『下北沢映画祭』の前夜祭が9月21日(土)、『本屋B&B』で催された。
前半は
・いまおかしんじ(『かえるのうた』監督)
・大木雄高(下北沢ジャズバー『レディジェーン』オーナー)
・大槻貴宏(下北沢映画館『トリウッド』代表)
の三者によるディスカッションで後半は
映画『A・Y・A・K・O』(大橋裕之・監督、22分)
の上映だった。80人ほどの観客が
参加した。
1966年から下北沢を知る大木さんは
かつて4館も下北沢に映画館があった
文化事情について暴露した。
「下北沢には文士がたくさんいたんじゃ。
横光利一、宇野千代、石川淳、萩原朔太郎といった
蒼々たるメンバーが……。彼らは映画に 関与(engagement)するようになって、
映画監督や役スクリーンに映る役者も住むようになってきたんじゃ。そして、70年代になってから、
関西人が移住してきた。路地だらけだからのー、小さな店がボンボン鰻上りにできた。
(ニューカマーは)みんな小さな店ならやれると思った。
で、アートン出版社が主体となって映画館『シネマアートン』が下北にできた。
わしも関わった。 しかし、いまから何年になるかのー、そう、2008年に『シネマアートン』は
突如閉鎖されて、作品が公開されて上映しているなかだったから、
その映画を『トリウッド』で引き継いでもらったよ。
下北沢という土地による友情じゃ」
いまおか監督は下北沢を舞台に描いた『かえるのうた』を創った経験を語った。
「この映画は2005年に下北沢で撮ったんです。この映画はポルノ映画として公開されたものを
加工して出来た。路地だらけでもぐりこめるし、匿名になれる。歩いていてCawaii娘も多い。居心地も良い。
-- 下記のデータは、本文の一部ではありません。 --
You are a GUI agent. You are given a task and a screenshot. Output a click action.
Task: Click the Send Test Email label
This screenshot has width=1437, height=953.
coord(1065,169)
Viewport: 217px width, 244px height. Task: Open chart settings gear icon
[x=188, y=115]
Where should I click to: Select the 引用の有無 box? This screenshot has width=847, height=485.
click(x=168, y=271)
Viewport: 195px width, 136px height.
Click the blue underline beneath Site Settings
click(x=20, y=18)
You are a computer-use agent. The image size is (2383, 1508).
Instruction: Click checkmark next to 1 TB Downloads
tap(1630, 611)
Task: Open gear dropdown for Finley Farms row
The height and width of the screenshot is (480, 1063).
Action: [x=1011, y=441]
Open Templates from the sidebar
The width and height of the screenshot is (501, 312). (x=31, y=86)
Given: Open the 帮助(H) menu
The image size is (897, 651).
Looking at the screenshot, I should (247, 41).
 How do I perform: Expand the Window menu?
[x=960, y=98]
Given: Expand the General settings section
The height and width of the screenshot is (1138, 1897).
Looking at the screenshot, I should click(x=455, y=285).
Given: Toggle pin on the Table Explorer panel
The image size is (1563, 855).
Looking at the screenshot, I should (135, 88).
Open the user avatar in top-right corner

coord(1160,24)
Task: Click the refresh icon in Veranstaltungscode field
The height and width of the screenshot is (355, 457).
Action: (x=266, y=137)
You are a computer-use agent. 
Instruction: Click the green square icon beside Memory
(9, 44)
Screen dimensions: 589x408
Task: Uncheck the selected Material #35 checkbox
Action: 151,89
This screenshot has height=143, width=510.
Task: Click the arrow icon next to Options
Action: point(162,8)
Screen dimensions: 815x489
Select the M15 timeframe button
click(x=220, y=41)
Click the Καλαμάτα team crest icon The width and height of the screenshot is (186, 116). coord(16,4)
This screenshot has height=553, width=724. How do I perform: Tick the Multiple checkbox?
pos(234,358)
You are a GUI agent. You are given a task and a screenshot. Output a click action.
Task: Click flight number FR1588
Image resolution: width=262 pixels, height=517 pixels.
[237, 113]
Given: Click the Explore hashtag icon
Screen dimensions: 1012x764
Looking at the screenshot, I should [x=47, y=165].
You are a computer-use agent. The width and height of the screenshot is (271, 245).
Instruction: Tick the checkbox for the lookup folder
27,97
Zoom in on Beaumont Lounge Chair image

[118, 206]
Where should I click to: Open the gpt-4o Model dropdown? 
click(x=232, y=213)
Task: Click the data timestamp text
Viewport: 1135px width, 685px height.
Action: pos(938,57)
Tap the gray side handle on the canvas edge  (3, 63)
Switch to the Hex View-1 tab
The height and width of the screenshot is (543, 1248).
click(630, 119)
この猥雑さがいい。ワシは作品のラストに行き詰まり、下北沢駅南口にあった噴水で
かかんだ。そんとき、ひらめいた。よし、ここで踊ったれ。道路使用許可も要らない。
ゲリラ撮影じゃ!観衆もいっしょにおどればいいじゃないか!と……。
そして、ラストはダンス・シーンになったとです」
大木さんは自身の下北沢シーンを
「下北沢ってのはロマン・ポルノ全盛期はピンク映画の舞台になった。
『ざわざわ下北沢』と比較して『かえるのうた』を語ると、
前者は 『地元密着』をうたっとるが何が地元密着じゃ!と突っ込みたくなる。
あざとさが垣間見えてしまう。『かえるのうた』はつくられた感が
なくとても自然だ。わしが学友のもとをたずねて下北沢に降り立ったのは
1966年1月のことじゃ。ワシはそのころ、ジャズキチなうえに映画既知外じゃった。
ジャズ喫茶・ジャズバーがそこら中にあった。
劇団で作・演出をやっていたが金が入らん。
バイト!バイト!で29.5歳まで喰いつなぐ日々が続き、
生活費をえるためにいやいやながらジャズバーを創った。
それが『レディジェーン』じゃ。『変わらないこと、変えないこと』が
経営理念とでも呼ぶべきものかの~?
『ジャズ・映画・酒』の3つがそろった人に来て欲しい。これらは連関性があるからじゃ。」
と回顧し、下北開発に苦言を呈した。
「文化施設がなければダメじゃ!緑道・緑地をどんどん創っている。
開発賛成派も反対派も『みどり』には反対とは云わん。それでええんか?
無目的な多目的ホールは文化施設とはいえん!
民間に委託された北沢タウンホールは使用料が高い!あまりにも高すぎる!
区が建てた施設を地に根付いた『民』が管理する。これが理想といえる」
下北沢映画祭は22日、23日に催される。